Over the 1990s and early 2000s, Averil Cameron also co-edited three volumes of the overhauled second edition of the monumental Cambridge Ancient History: Vol 12, The Crisis of Empire, AD 193-337; Vol 13, The Late Empire, AD 337-425; and Vol 14, Late Antiquity: Empire and Successors, AD 425-600. That the 13th and 14th volumes had not existed in the original CAH, a 1920s and 1930s project which took AD 324 as its cut-off, was a sign of new-found regard for late antiquity, for which Averil Cameron could take some credit.

“She has enriched us by leading us away, firmly and with alert intelligence, from the debased images of Byzantium that have, for many centuries, locked Western Europeans into a pitiably narrow and superficial view of their own past,” wrote the late antique historian Peter Brown, while the Oxford ancient historian Peter Thonemann held that “no one has written about the history and culture of Byzantium with such luminous intelligence as Averil Cameron.”

She was born Averil Millicent Sutton on February 8 1940 in a small terraced house in Leek in Staffordshire. Her father was proud to work in a mill that made paper for the Oxford University Press. Among the family’s few books was a one-volume encyclopaedia and Charles Dickens’s A Child’s History of England.

At Westwood Hall Girls’ High School, she came under the spell of a “Miss Brodie-like” music mistress, but was steered by the headmistress to read Classics as an exhibitioner at Somerville College, Oxford, where she was taught ancient history by Isobel Henderson (a mentor of Iris Murdoch), philosophy by Elizabeth Anscombe and Philippa Foot, and Greek drama by the intimidating Eduard Fraenkel.

In 1962, after her final exams, she married Alan Cameron, a fellow student who became a scholar of late antiquity, but by the 1970s she was a working single parent to their son and daughter; in 1980 the marriage was dissolved.

She was nudged into the study of late antiquity by chance when a Byzantinist suggested the sixth-century Greek historian Agathias for her PhD subject at Glasgow University. Averil Cameron then became a lecturer at King’s College London, where she was a disciple of the great historian Arnaldo Momigliano, who was “always solicitous as to whether I was eating enough oranges or yoghurt”.
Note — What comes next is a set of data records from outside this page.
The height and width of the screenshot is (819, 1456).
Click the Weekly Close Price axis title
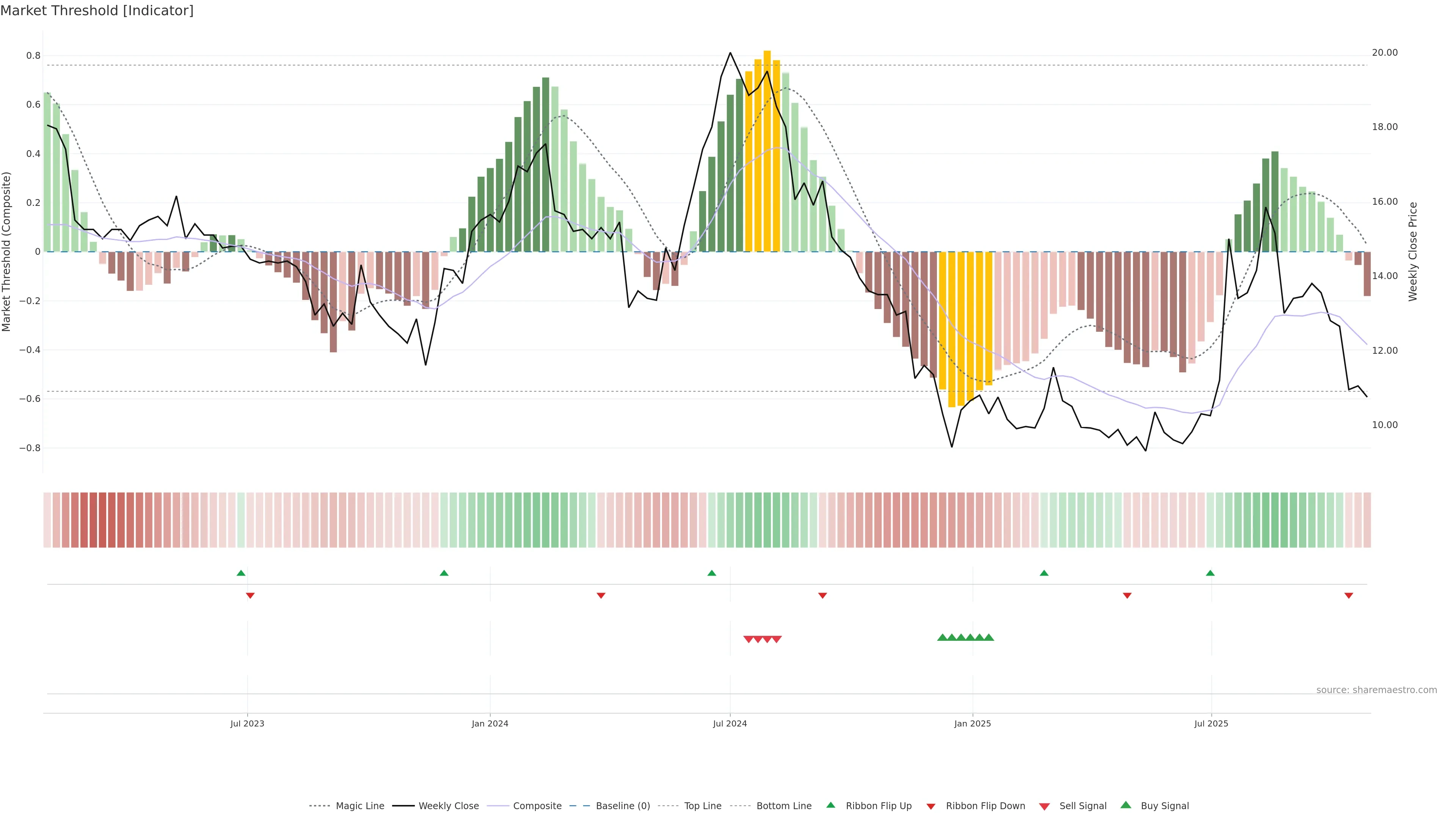[1412, 251]
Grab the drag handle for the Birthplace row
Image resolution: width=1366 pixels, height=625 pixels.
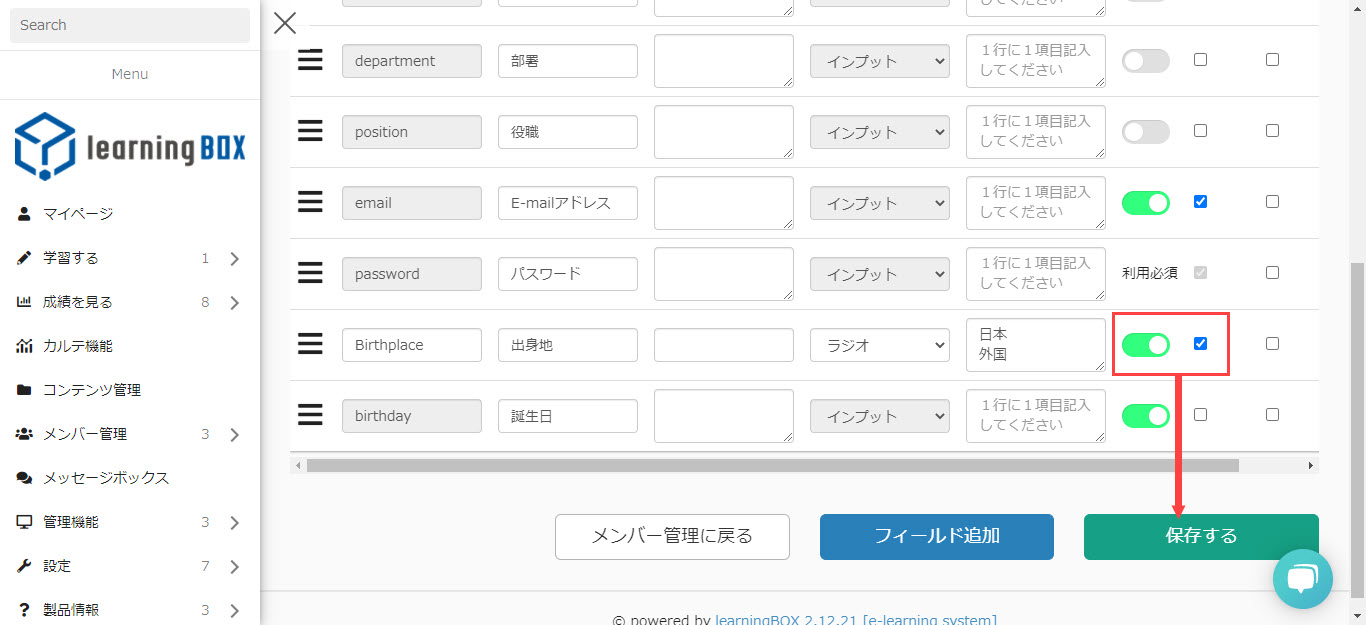click(x=310, y=344)
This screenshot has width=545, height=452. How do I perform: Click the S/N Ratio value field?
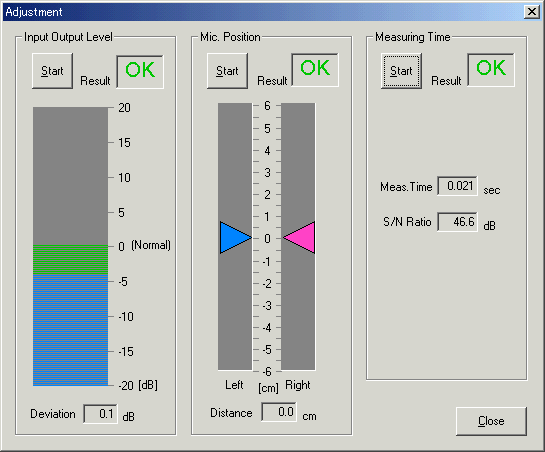click(x=457, y=222)
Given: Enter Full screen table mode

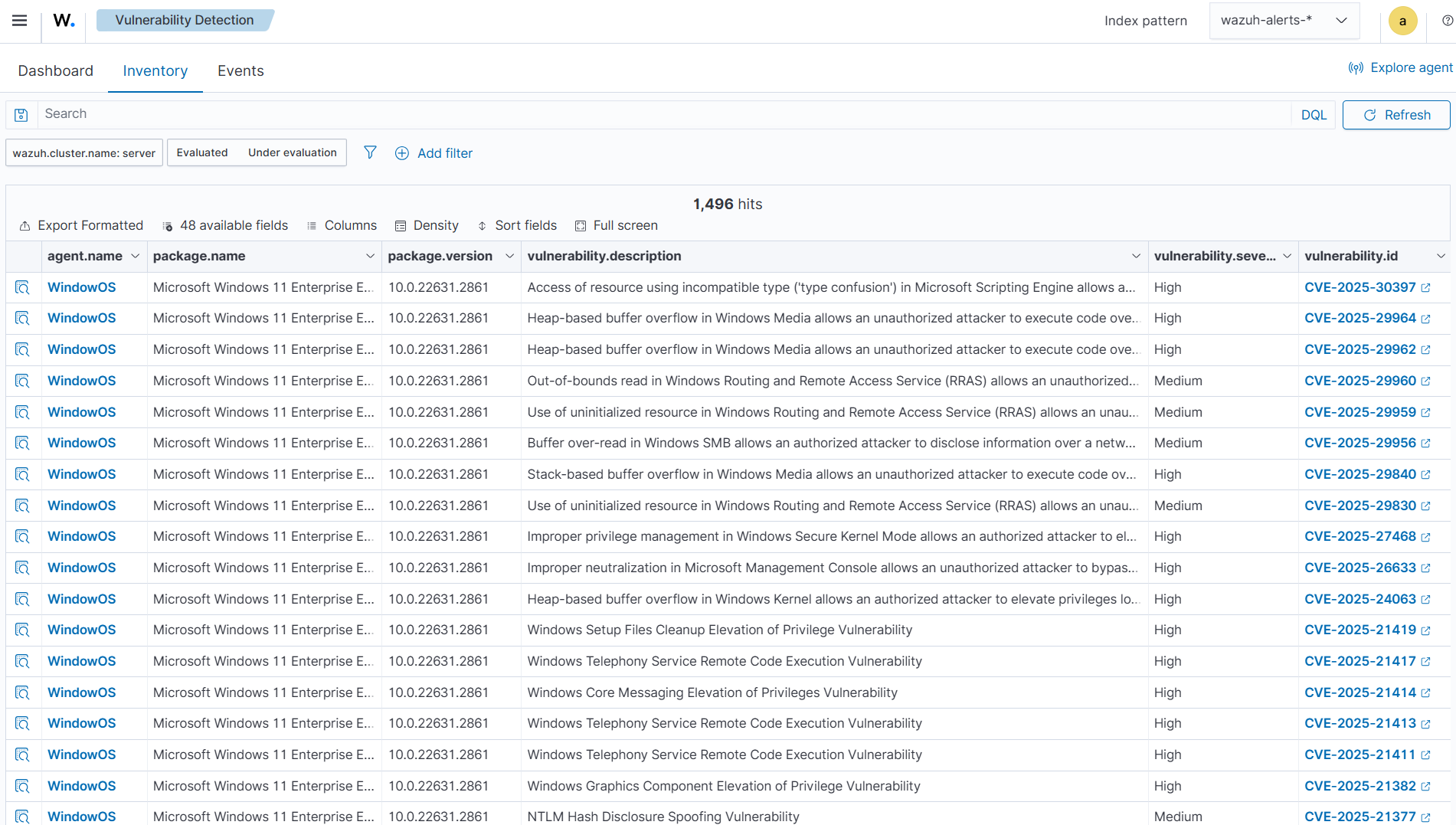Looking at the screenshot, I should pos(616,225).
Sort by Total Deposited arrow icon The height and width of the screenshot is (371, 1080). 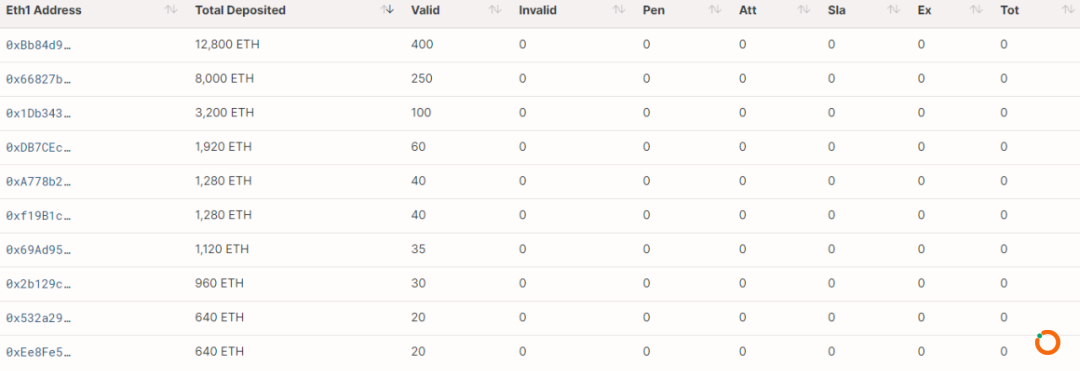click(x=388, y=10)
A visiting year teaching at Columbia in New York in 1967-68 opened her eyes to second-wave feminism, student strikes and anti-Vietnam protests. Rising to be the head of KCL’s Classics department (1984-89), and then director of its new Centre for Hellenic Studies, Averil Cameron stayed at KCL until her 1994 appointment as Warden of Keble. In 2010 she retired from Keble to chair the new Oxford Centre for Byzantine Research.

She was at various times editor of the Journal of Roman Studies; president of the Roman Society; chairman of the Cathedrals Fabric Commission for England and the British National Byzantine Committee; pro-vice-chancellor of the University of Oxford; and a fellow of the Society of Antiquaries. In 2020 she received a medal from the British Academy for her lifetime contribution to Byzantine studies.

She was appointed CBE in 1999, advanced to DBE in 2006.

Looking back on her 16 years as Warden of Keble, her 2025 memoir Transitions brought out, as the TLS reviewer put it, the “relative powerlessness of a head of house, effective stewardship being dependent on one’s capacity to sweet-talk, reason or bully the body of Fellows… it is hard not to feel that this towering intellect was wasted in parochial wars over rowing prowess, pudding provision or lawn maintenance.”